TASK DESCRIPTION ::
Count the lines in the records below that contain the word "three". Reply with the number alone.
::: RECORDS TO USE :::
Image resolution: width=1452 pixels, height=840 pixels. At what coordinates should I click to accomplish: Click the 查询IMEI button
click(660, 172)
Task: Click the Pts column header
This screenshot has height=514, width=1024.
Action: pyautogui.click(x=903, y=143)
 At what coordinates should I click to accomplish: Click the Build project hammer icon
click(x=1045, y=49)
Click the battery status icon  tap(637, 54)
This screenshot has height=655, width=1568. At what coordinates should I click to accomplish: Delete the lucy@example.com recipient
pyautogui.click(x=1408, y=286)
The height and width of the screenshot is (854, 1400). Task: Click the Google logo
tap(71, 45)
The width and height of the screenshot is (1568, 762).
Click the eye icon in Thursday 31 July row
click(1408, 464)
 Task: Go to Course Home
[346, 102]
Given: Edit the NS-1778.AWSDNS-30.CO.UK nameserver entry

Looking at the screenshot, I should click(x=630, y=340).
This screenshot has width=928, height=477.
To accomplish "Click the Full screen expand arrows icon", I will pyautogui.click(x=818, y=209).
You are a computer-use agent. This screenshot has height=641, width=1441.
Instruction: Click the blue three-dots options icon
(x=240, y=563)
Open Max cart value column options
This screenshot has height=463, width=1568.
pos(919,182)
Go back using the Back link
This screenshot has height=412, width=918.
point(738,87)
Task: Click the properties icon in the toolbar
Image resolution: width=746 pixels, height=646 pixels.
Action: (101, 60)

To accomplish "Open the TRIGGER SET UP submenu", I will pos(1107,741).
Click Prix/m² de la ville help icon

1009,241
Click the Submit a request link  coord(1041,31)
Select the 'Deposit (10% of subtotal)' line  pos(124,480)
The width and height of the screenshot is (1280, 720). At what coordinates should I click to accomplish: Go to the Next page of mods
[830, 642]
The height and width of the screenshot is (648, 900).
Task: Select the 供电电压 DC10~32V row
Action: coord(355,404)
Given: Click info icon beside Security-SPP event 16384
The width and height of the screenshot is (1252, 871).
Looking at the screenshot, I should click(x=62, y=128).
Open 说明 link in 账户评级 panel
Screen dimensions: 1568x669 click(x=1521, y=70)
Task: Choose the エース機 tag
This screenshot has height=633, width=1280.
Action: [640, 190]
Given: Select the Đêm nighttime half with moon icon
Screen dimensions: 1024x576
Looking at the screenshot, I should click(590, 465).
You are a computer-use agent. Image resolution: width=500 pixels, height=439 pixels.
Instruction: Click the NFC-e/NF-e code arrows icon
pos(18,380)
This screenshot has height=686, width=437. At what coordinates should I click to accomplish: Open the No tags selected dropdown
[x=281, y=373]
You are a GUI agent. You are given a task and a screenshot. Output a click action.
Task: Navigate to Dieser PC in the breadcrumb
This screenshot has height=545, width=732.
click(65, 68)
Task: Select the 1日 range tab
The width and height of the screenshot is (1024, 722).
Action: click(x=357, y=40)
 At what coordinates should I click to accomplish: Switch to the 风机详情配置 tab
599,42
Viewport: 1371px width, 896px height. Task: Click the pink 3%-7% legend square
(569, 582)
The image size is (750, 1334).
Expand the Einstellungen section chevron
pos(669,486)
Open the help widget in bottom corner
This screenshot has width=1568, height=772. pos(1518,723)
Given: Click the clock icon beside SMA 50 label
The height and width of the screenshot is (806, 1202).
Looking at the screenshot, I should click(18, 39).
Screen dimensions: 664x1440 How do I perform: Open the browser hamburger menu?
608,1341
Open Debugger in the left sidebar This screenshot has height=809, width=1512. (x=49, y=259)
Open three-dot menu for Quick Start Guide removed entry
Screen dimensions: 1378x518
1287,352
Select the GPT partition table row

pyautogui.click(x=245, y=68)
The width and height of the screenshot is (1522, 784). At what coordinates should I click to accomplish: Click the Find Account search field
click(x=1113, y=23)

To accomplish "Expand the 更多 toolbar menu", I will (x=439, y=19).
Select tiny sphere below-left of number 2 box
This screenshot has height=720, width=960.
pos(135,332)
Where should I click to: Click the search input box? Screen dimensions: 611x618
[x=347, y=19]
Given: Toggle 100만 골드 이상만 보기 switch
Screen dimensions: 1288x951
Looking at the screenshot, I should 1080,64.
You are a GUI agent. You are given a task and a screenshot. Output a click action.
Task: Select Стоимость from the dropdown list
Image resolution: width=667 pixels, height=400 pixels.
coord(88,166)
:::
OUTPUT BELOW ::
2